Which is the point of clip history I guess! I totally understand what you’re saying @GPM. I think for me at least, ever since it stopped defaulting to being on (a long, long time ago), it’s one of those settings I keep forgetting to turn on in the prefs!
Remember that! It wouldn’t switch over the autosave projects for those 3 that you get when Flame crashes when you switched using that way!
My Batch Iterations…
v001
v002
v003
v004
v005
v006
v007
v008
v009
v010
v011
v012
v014
v015
v016
…
same
HAHA. I do the same on iterations as well although when I reach 13 I just iterate again.
We nailed a v022 shot with insane attention to detail – we call it ‘pelo em ovo’ here OBS: Pelo em ovo’ is a Brazilian expression denoting exceptional refinement and precision, particularly in cinematic contexts where technical and artistic excellence are highlighted
Before I render a big batch, even if I’ve saved / iterated, I always quit Flame then restart, I’ve been bitten too many times with a crash that wipes out my last save.
I always save and clean the desktop before quiting flame. Something rots in my soul when I see someone exiting from flame with the desktop full of clips and timelines.

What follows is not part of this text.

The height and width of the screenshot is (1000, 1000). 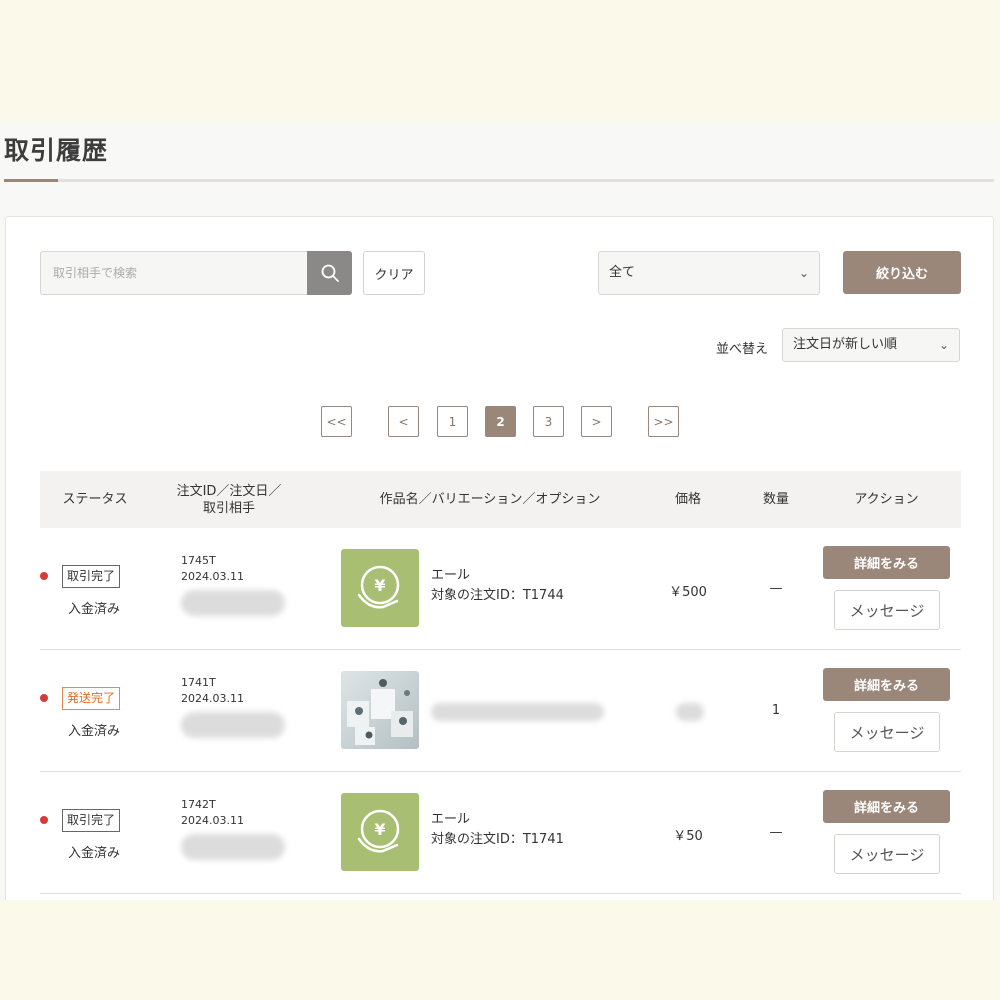 I want to click on order-id: 1742T, so click(x=198, y=804).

About switch projects, I never had a problem with it, but I remember a studio where they were completely forbidden switching projects. When I saw that flame changed the actual scheme of switching projects, (already commented, now it really does a discrete quit and start), I thought that there must be something problematic about it.
Switching projects can be problematic if your projects have different group privileges, and I sort of remember that some python hook initialization could cause problems.

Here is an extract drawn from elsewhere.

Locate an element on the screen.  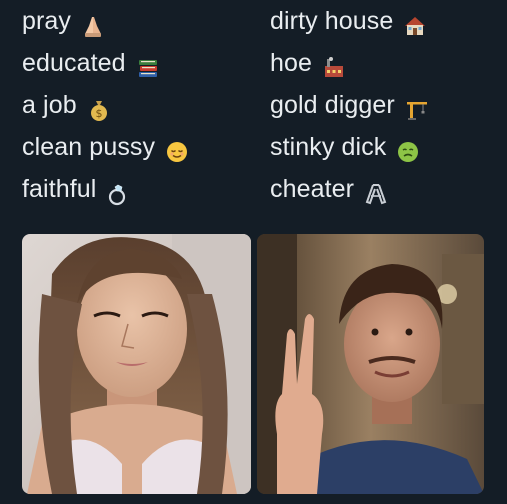
house-icon is located at coordinates (415, 22).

Personally I’m guilty of just exiting flame, and starting flame with where I left off.
Sort of like browser windows/tabs persisting across restarts.

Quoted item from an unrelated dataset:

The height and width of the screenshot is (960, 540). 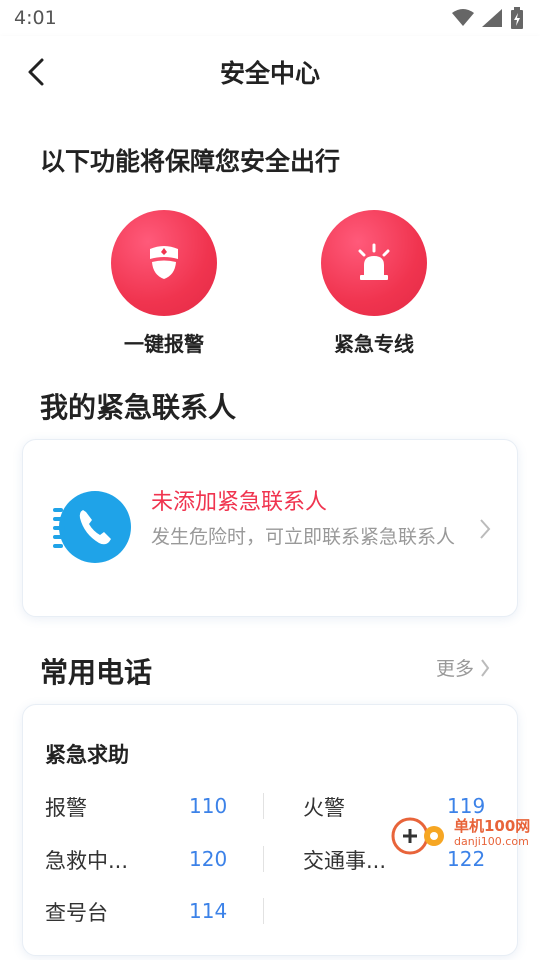 I want to click on phone-icon, so click(x=92, y=527).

I archive frequently and usually automatically.
YMMV
and I only have $0.02 - I had to forfeit the other $0.98
Yup, always exit Flame when switching Projects.
I thought that was just my machine. It’s bonkers.
I’ve actually been doing this a little bit recently and working on the desktop. I just couldn’t arsed to work it out in batch.
On my Mac, Flame itself takes care of quitting and having me restart flame when I switch projects whether I like it or not, so I guess it’s superstitious about that too.